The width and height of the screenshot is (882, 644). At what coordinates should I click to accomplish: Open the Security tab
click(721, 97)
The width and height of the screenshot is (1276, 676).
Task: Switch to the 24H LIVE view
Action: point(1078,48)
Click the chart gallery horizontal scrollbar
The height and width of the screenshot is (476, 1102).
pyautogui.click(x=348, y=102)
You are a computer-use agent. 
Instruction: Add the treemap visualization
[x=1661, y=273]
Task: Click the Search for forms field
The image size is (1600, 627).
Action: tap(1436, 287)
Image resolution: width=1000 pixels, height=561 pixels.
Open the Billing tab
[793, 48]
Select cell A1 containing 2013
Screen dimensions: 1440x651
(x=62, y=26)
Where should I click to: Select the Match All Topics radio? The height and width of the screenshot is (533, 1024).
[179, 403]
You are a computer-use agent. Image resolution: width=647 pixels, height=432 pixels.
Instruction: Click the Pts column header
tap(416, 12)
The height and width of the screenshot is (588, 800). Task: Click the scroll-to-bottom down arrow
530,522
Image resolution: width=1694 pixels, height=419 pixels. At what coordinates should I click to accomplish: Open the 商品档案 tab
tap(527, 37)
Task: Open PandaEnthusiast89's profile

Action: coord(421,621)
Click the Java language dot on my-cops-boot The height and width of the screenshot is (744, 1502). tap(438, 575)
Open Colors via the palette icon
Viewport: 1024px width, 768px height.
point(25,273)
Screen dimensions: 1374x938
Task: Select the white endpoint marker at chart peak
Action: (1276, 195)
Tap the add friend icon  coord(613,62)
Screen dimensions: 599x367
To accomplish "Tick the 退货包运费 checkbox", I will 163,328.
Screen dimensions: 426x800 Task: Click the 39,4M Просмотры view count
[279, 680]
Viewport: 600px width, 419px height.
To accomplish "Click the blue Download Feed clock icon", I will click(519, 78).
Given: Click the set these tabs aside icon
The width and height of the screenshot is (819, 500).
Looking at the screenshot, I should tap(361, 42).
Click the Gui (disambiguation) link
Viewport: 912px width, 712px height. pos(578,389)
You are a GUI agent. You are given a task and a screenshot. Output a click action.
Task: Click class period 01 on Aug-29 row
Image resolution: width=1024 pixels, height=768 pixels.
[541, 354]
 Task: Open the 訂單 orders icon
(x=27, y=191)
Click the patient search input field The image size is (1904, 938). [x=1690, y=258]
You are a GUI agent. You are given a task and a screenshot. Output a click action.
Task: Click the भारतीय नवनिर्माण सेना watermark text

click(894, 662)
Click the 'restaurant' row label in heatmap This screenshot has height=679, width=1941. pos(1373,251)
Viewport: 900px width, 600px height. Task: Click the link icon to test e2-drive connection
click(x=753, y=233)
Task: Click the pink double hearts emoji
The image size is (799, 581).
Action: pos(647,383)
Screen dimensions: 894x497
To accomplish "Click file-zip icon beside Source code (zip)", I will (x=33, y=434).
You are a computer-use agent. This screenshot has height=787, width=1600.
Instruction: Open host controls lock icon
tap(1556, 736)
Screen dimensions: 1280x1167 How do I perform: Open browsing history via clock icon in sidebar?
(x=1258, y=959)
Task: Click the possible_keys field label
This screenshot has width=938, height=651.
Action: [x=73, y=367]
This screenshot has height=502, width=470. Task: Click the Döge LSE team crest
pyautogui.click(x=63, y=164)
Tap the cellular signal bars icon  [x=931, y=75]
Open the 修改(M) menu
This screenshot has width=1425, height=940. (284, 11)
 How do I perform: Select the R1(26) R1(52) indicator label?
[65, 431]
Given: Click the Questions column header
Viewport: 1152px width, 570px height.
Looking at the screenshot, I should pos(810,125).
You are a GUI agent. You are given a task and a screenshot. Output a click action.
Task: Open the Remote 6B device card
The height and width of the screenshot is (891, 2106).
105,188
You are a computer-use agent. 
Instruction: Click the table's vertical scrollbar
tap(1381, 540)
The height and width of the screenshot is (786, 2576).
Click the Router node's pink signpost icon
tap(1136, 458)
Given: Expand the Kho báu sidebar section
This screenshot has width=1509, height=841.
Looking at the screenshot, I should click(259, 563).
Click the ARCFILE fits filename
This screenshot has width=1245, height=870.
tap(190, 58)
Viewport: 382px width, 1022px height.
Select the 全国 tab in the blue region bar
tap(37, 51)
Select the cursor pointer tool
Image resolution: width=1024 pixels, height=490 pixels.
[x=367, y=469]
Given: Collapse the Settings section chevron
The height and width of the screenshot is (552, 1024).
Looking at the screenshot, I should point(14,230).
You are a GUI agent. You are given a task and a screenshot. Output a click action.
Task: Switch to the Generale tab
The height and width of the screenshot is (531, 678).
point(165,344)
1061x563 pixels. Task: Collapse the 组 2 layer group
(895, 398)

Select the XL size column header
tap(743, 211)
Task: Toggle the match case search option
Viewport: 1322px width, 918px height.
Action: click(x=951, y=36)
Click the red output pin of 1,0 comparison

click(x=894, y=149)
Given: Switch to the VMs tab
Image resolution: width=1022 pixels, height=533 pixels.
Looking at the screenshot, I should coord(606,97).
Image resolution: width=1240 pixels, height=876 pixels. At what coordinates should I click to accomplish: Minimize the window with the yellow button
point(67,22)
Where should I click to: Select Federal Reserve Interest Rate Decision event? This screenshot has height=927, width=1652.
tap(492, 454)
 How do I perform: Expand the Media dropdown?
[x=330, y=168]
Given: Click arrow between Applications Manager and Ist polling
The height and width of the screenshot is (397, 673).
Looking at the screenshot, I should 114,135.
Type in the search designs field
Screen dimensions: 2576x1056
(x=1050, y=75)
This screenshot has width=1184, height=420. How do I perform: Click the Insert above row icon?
= = = = = = =
* **TASK DIRECTIONS**: Show me all lines in the records that contain "will".

* **YOUR RESPONSE**:
To accomplish "Tick the 退货包运费 checkbox", I will 163,328.
To accomplish "Click the blue Download Feed clock icon", I will click(519, 78).
To accomplish "Click file-zip icon beside Source code (zip)", I will (x=33, y=434).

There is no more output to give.